Najbardziej żałuję czasu, który poświeciłam wcześniej na swoje ciałko, byłam nieco ponad 5kg od swojego celu czyli 60kg... MIAŁAM 67kg. BOŻE, dopomóż.
Nie wiem na ile znajdę czas, żeby tu pisać systematycznie. Szefostwo przerzuciło mnie do filli odalonej o 40km od mojej miejscowości, więc tracę na dojazd prawie 2h codziennie. Zobaczymy, mam nadzieję, że się zepnę i będę was odwiedzać.
Do tego od razu mam coś godnego (tak mi się wydaje) polecenia. Ściągnęłam dziaj apkę na telefon "Lose Weight in 30 Days" z kolorową ikonką babeczki w turkusowych leginsach i różowym sportowym topie. Zrobiłam te ćwiczenia, dodatkowo apka ma swoje diety (niestety moim zdaniem bardzo niskokaloryczne, ale coś z nich zaczerpnąć można). Poza tym ćwiczenia wykonane się zapisują, po podaniu wagi i wzrostu obliczane są kalorie, wykres postępów, linia czasu itp. Bardzo mnie ta apka urzekła, zobaczymy jak będzie z dalszymi ćwiczeniami, czy się powtarzają czy dokładają inne. Nie chcę dzisiaj sprawdzać, wolę się jutro zaskoczyć.

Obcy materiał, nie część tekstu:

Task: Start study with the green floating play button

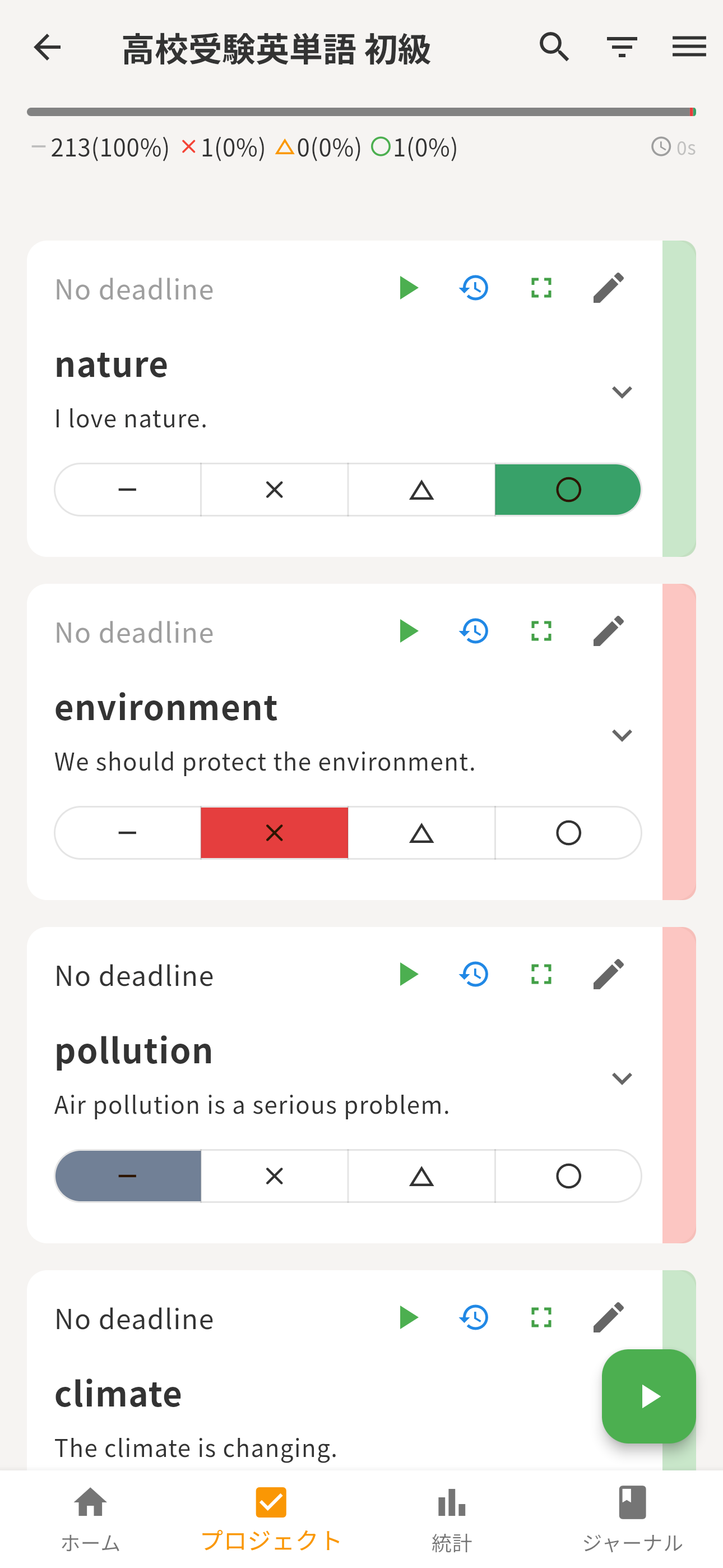Action: tap(649, 1396)
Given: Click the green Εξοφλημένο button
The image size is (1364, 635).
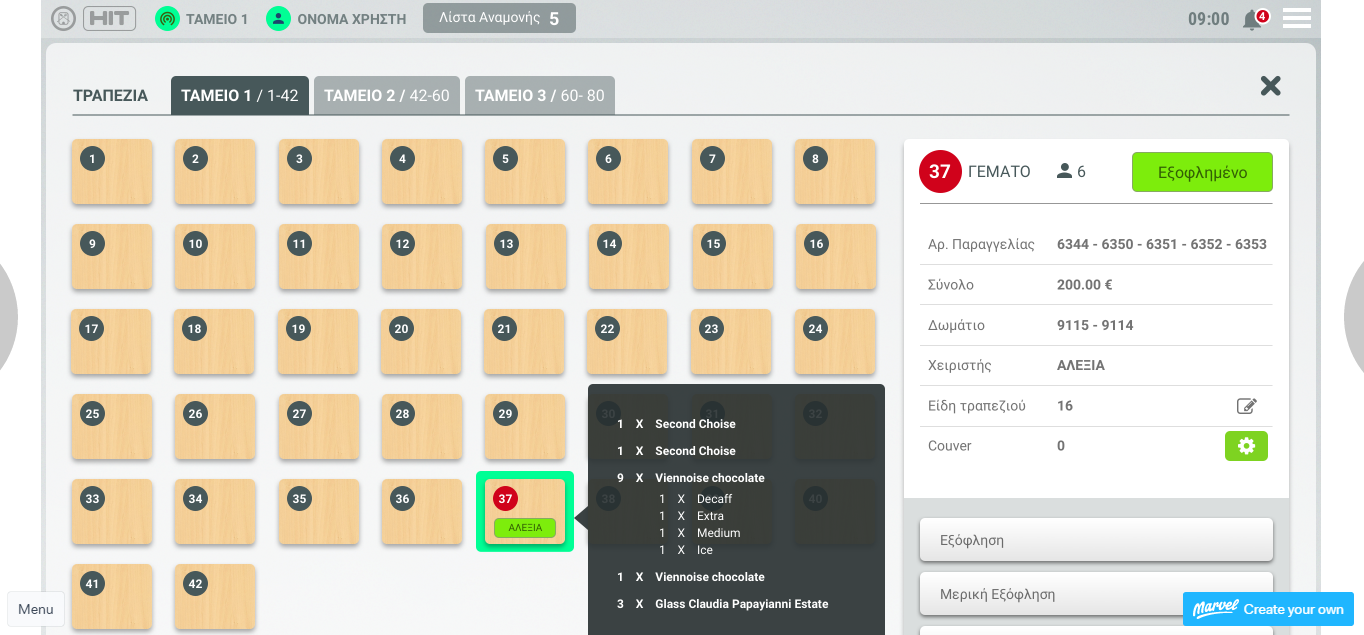Looking at the screenshot, I should point(1202,172).
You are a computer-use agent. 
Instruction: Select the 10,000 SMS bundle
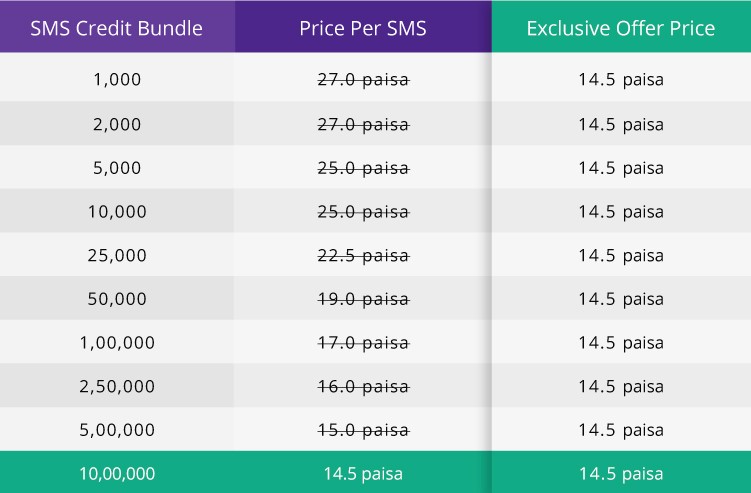pos(117,211)
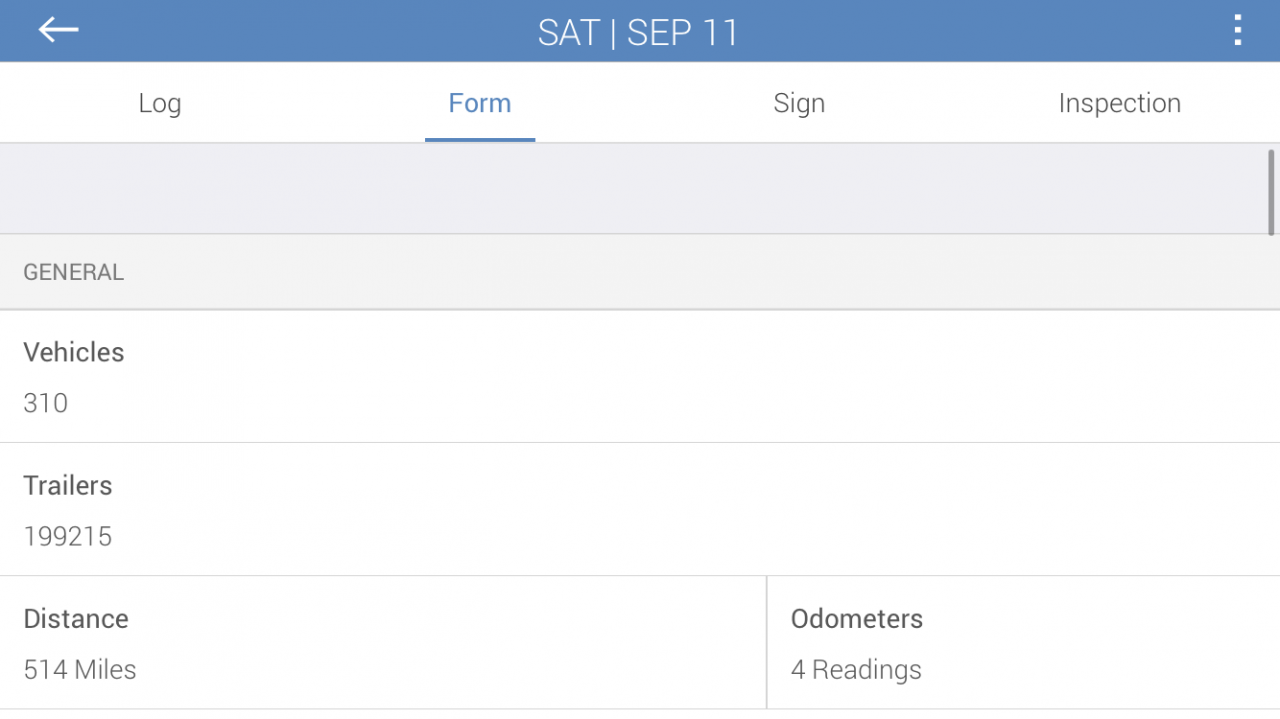Tap the Distance field label
The height and width of the screenshot is (719, 1280).
[76, 618]
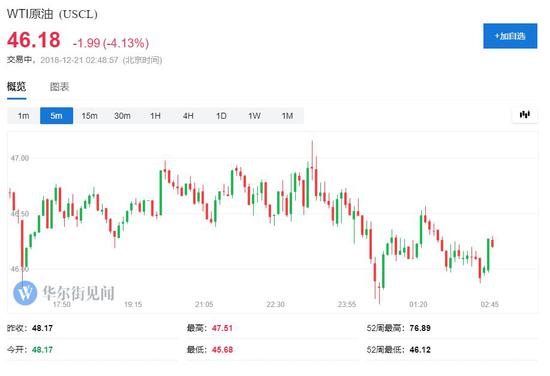Choose the 4H interval option
The height and width of the screenshot is (376, 550).
coord(188,116)

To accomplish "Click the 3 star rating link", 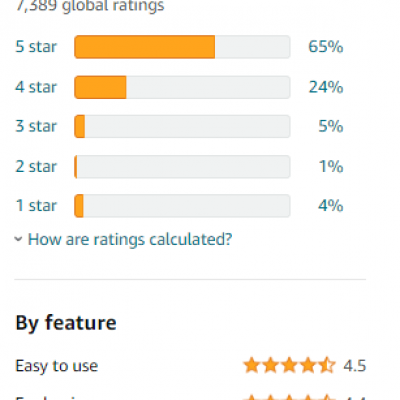I will tap(36, 126).
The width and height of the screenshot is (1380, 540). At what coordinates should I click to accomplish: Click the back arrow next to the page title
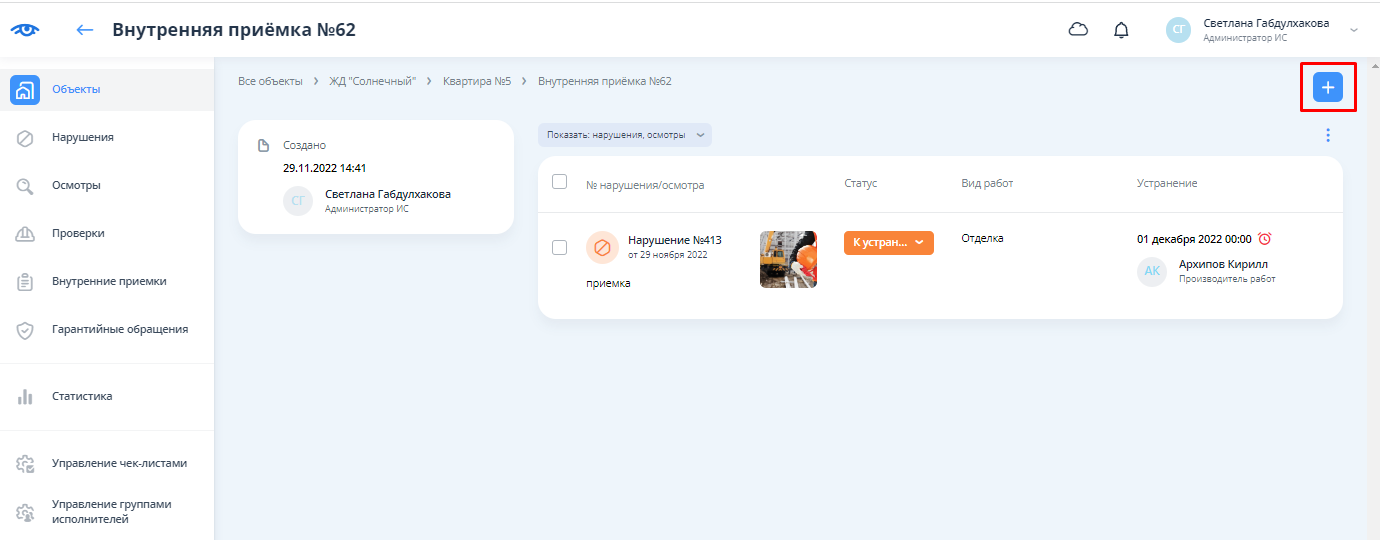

Do tych ćwiczeń dołożyłam 30min na rowerku stacjonarnym. Sztanga narazie leży. Co za dużo to niezdrowo. Dajmy mięśniom sobie przypomnieć jak to było, kiedy potrafiło się spędzić 1,5h na ćwiczeniach. W każdym razie, sobie jak i wam, życzę w nowym roku POWODZENIA!
DO DZIEŁA KOCHANI
PS. Zakładam sobie dziennik postępów, postanowień itp. tablica motywacyjna musi wrócić do łask. Działamy!
BeYou86
3 stycznia 2018, 19:54Powodzeniaaa!! Ile kg planujesz zrzucić?
sylwek221992
3 stycznia 2018, 20:39wstępnie 10 wystarczy...pozniej jeszcze 5 a jak się rozbujam to spróbuję lacznie 20, ale kurde być tak blisko i to zaprzepaścić, masakra :P ale poki co, wierzę w siebie skoro juz raz mi sie prawie udało
BeYou86
3 stycznia 2018, 22:25Dasz radę :) Tylko czasu na to potrzeba.
sylwek221992
3 stycznia 2018, 22:28wiem wiem ;) niestety wiem :D
BeYou86
3 stycznia 2018, 22:44A.. czas i tak minie, więc warto powalczyć ;-)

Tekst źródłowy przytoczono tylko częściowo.